--- START ---
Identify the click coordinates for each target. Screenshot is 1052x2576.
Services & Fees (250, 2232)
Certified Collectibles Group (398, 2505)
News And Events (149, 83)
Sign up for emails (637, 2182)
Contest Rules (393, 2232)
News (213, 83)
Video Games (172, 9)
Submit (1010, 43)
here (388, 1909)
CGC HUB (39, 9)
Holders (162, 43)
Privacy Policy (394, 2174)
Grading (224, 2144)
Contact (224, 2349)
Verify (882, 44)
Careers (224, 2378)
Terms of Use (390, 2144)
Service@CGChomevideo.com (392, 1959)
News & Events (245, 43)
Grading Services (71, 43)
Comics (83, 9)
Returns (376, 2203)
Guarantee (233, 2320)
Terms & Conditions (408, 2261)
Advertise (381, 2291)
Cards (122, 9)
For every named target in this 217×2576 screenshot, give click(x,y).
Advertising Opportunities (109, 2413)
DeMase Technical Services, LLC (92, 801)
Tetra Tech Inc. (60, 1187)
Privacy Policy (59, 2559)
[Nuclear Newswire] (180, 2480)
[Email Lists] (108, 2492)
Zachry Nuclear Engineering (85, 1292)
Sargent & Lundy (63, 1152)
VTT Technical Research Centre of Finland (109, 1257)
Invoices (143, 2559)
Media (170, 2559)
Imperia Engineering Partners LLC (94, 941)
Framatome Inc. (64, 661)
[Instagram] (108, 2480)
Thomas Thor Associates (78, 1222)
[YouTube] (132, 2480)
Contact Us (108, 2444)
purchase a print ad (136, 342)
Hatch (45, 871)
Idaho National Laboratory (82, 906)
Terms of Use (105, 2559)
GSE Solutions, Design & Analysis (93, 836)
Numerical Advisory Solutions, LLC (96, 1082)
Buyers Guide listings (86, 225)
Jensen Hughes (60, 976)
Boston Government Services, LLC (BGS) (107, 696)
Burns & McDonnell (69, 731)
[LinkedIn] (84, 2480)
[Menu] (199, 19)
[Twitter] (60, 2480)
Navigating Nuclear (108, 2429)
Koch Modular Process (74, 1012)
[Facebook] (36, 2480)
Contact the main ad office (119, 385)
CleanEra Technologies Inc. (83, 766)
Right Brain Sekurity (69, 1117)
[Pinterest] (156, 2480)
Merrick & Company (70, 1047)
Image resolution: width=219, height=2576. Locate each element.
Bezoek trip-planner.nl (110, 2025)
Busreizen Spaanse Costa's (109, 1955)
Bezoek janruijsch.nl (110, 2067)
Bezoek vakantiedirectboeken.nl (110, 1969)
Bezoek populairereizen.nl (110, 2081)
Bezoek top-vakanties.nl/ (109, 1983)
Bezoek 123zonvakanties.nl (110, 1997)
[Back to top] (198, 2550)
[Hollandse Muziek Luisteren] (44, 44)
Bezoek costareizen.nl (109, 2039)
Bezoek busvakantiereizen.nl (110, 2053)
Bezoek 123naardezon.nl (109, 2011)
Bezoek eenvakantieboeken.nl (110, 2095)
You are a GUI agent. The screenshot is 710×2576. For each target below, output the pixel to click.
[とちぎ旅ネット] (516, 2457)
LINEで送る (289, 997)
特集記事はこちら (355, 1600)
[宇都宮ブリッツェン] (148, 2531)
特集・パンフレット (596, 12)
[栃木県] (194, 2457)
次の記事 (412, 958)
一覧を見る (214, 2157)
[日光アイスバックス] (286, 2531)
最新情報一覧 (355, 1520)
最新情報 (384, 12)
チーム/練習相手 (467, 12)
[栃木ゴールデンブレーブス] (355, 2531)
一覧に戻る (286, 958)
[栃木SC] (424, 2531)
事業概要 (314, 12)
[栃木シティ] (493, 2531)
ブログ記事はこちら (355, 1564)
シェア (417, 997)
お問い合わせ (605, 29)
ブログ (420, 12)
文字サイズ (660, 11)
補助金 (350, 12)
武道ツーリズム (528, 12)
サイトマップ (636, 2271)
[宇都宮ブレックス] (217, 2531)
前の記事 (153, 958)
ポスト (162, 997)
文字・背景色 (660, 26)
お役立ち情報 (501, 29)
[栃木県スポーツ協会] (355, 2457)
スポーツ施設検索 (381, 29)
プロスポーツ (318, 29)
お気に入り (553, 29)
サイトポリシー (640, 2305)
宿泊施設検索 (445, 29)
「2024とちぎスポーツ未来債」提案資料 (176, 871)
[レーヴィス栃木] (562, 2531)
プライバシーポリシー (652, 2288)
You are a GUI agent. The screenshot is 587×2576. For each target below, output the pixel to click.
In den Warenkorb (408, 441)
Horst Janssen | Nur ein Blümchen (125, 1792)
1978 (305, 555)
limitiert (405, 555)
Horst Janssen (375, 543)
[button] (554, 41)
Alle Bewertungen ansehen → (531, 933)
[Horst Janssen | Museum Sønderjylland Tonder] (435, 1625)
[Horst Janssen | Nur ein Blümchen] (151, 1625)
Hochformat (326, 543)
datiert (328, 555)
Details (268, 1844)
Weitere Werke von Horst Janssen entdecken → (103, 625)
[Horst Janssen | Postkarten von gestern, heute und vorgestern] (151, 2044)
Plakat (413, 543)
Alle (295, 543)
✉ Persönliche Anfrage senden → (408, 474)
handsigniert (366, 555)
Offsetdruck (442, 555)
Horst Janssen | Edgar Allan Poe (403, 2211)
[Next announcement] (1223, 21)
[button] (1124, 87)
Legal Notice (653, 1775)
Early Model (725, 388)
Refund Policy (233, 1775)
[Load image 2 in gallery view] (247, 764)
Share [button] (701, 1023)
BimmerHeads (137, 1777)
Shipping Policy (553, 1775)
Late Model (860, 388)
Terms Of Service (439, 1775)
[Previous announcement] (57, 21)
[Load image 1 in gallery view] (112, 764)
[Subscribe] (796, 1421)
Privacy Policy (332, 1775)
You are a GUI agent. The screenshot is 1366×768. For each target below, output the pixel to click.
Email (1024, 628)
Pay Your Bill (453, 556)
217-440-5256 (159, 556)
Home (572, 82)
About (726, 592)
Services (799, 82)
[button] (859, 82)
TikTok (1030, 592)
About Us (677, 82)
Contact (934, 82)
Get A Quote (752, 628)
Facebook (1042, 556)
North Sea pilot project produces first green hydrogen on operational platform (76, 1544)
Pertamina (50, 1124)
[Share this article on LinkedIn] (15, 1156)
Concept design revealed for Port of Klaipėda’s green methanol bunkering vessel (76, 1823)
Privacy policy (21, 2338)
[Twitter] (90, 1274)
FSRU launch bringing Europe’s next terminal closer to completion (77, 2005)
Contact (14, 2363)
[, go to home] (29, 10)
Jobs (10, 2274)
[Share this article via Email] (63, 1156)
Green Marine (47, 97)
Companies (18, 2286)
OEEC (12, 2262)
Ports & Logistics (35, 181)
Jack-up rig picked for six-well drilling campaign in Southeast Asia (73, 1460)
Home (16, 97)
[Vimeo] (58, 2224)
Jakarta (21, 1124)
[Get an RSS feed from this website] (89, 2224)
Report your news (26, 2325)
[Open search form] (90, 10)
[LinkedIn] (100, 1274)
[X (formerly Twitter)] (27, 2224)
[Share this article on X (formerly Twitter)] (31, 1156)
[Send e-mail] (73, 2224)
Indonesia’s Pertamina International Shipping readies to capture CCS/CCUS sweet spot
--- END ---
**Work instructions**
Retype the data in full, precisely as given.

**Task solution**
Identify the click coordinates for each target. Screenshot is 1052x2576.
Services & Fees (250, 2232)
Certified Collectibles Group (398, 2505)
News And Events (149, 83)
Sign up for emails (637, 2182)
Contest Rules (393, 2232)
News (213, 83)
Video Games (172, 9)
Submit (1010, 43)
here (388, 1909)
CGC HUB (39, 9)
Holders (162, 43)
Privacy Policy (394, 2174)
Grading (224, 2144)
Contact (224, 2349)
Verify (882, 44)
Careers (224, 2378)
Terms of Use (390, 2144)
Service@CGChomevideo.com (392, 1959)
News & Events (245, 43)
Grading Services (71, 43)
Comics (83, 9)
Returns (376, 2203)
Guarantee (233, 2320)
Terms & Conditions (408, 2261)
Advertise (381, 2291)
Cards (122, 9)
For every named target in this 217×2576 screenshot, give click(x,y).
Advertising Opportunities (109, 2413)
DeMase Technical Services, LLC (92, 801)
Tetra Tech Inc. (60, 1187)
Privacy Policy (59, 2559)
[Nuclear Newswire] (180, 2480)
[Email Lists] (108, 2492)
Zachry Nuclear Engineering (85, 1292)
Sargent & Lundy (63, 1152)
VTT Technical Research Centre of Finland (109, 1257)
Invoices (143, 2559)
Media (170, 2559)
Imperia Engineering Partners LLC (94, 941)
Framatome Inc. (64, 661)
[Instagram] (108, 2480)
Thomas Thor Associates (78, 1222)
[YouTube] (132, 2480)
Contact Us (108, 2444)
purchase a print ad (136, 342)
Hatch (45, 871)
Idaho National Laboratory (82, 906)
Terms of Use (105, 2559)
GSE Solutions, Design & Analysis (93, 836)
Numerical Advisory Solutions, LLC (96, 1082)
Buyers Guide listings (86, 225)
Jensen Hughes (60, 976)
Boston Government Services, LLC (BGS) (107, 696)
Burns & McDonnell (69, 731)
[LinkedIn] (84, 2480)
[Menu] (199, 19)
[Twitter] (60, 2480)
Navigating Nuclear (108, 2429)
Koch Modular Process (74, 1012)
[Facebook] (36, 2480)
Contact the main ad office (119, 385)
CleanEra Technologies Inc. (83, 766)
Right Brain Sekurity (69, 1117)
[Pinterest] (156, 2480)
Merrick & Company (70, 1047)
Image resolution: width=219, height=2576. Locate each element.
Bezoek trip-planner.nl (110, 2025)
Busreizen Spaanse Costa's (109, 1955)
Bezoek janruijsch.nl (110, 2067)
Bezoek vakantiedirectboeken.nl (110, 1969)
Bezoek populairereizen.nl (110, 2081)
Bezoek top-vakanties.nl/ (109, 1983)
Bezoek 123zonvakanties.nl (110, 1997)
[Back to top] (198, 2550)
[Hollandse Muziek Luisteren] (44, 44)
Bezoek costareizen.nl (109, 2039)
Bezoek busvakantiereizen.nl (110, 2053)
Bezoek 123naardezon.nl (109, 2011)
Bezoek eenvakantieboeken.nl (110, 2095)
You are a GUI agent. The screenshot is 710×2576. For each target below, output the pixel to click.
[とちぎ旅ネット] (516, 2457)
LINEで送る (289, 997)
特集記事はこちら (355, 1600)
[宇都宮ブリッツェン] (148, 2531)
特集・パンフレット (596, 12)
[栃木県] (194, 2457)
次の記事 (412, 958)
一覧を見る (214, 2157)
[日光アイスバックス] (286, 2531)
最新情報一覧 (355, 1520)
最新情報 (384, 12)
チーム/練習相手 (467, 12)
[栃木ゴールデンブレーブス] (355, 2531)
一覧に戻る (286, 958)
[栃木SC] (424, 2531)
事業概要 (314, 12)
[栃木シティ] (493, 2531)
ブログ記事はこちら (355, 1564)
シェア (417, 997)
お問い合わせ (605, 29)
ブログ (420, 12)
文字サイズ (660, 11)
補助金 (350, 12)
武道ツーリズム (528, 12)
サイトマップ (636, 2271)
[宇都宮ブレックス] (217, 2531)
前の記事 (153, 958)
ポスト (162, 997)
文字・背景色 (660, 26)
お役立ち情報 (501, 29)
[栃木県スポーツ協会] (355, 2457)
スポーツ施設検索 (381, 29)
プロスポーツ (318, 29)
お気に入り (553, 29)
サイトポリシー (640, 2305)
宿泊施設検索 (445, 29)
「2024とちぎスポーツ未来債」提案資料 (176, 871)
[レーヴィス栃木] (562, 2531)
プライバシーポリシー (652, 2288)
You are a GUI agent. The screenshot is 587×2576. For each target below, output the pixel to click.
In den Warenkorb (408, 441)
Horst Janssen | Nur ein Blümchen (125, 1792)
1978 (305, 555)
limitiert (405, 555)
Horst Janssen (375, 543)
[button] (554, 41)
Alle Bewertungen ansehen → (531, 933)
[Horst Janssen | Museum Sønderjylland Tonder] (435, 1625)
[Horst Janssen | Nur ein Blümchen] (151, 1625)
Hochformat (326, 543)
datiert (328, 555)
Details (268, 1844)
Weitere Werke von Horst Janssen entdecken → (103, 625)
[Horst Janssen | Postkarten von gestern, heute und vorgestern] (151, 2044)
Plakat (413, 543)
Alle (295, 543)
✉ Persönliche Anfrage senden → (408, 474)
handsigniert (366, 555)
Offsetdruck (442, 555)
Horst Janssen | Edgar Allan Poe (403, 2211)
[Next announcement] (1223, 21)
[button] (1124, 87)
Legal Notice (653, 1775)
Early Model (725, 388)
Refund Policy (233, 1775)
[Load image 2 in gallery view] (247, 764)
Share [button] (701, 1023)
BimmerHeads (137, 1777)
Shipping Policy (553, 1775)
Late Model (860, 388)
Terms Of Service (439, 1775)
[Previous announcement] (57, 21)
[Load image 1 in gallery view] (112, 764)
[Subscribe] (796, 1421)
Privacy Policy (332, 1775)
You are a GUI agent. The screenshot is 1366×768. For each target below, output the pixel to click.
Email (1024, 628)
Pay Your Bill (453, 556)
217-440-5256 (159, 556)
Home (572, 82)
About (726, 592)
Services (799, 82)
[button] (859, 82)
TikTok (1030, 592)
About Us (677, 82)
Contact (934, 82)
Get A Quote (752, 628)
Facebook (1042, 556)
North Sea pilot project produces first green hydrogen on operational platform (76, 1544)
Pertamina (50, 1124)
[Share this article on LinkedIn] (15, 1156)
Concept design revealed for Port of Klaipėda’s green methanol bunkering vessel (76, 1823)
Privacy policy (21, 2338)
[Twitter] (90, 1274)
FSRU launch bringing Europe’s next terminal closer to completion (77, 2005)
Contact (14, 2363)
[, go to home] (29, 10)
Jobs (10, 2274)
[Share this article via Email] (63, 1156)
Green Marine (47, 97)
Companies (18, 2286)
OEEC (12, 2262)
Ports & Logistics (35, 181)
Jack-up rig picked for six-well drilling campaign in Southeast Asia (73, 1460)
Home (16, 97)
[Vimeo] (58, 2224)
Jakarta (21, 1124)
[Get an RSS feed from this website] (89, 2224)
Report your news (26, 2325)
[Open search form] (90, 10)
[LinkedIn] (100, 1274)
[X (formerly Twitter)] (27, 2224)
[Share this article on X (formerly Twitter)] (31, 1156)
[Send e-mail] (73, 2224)
Indonesia’s Pertamina International Shipping readies to capture CCS/CCUS sweet spot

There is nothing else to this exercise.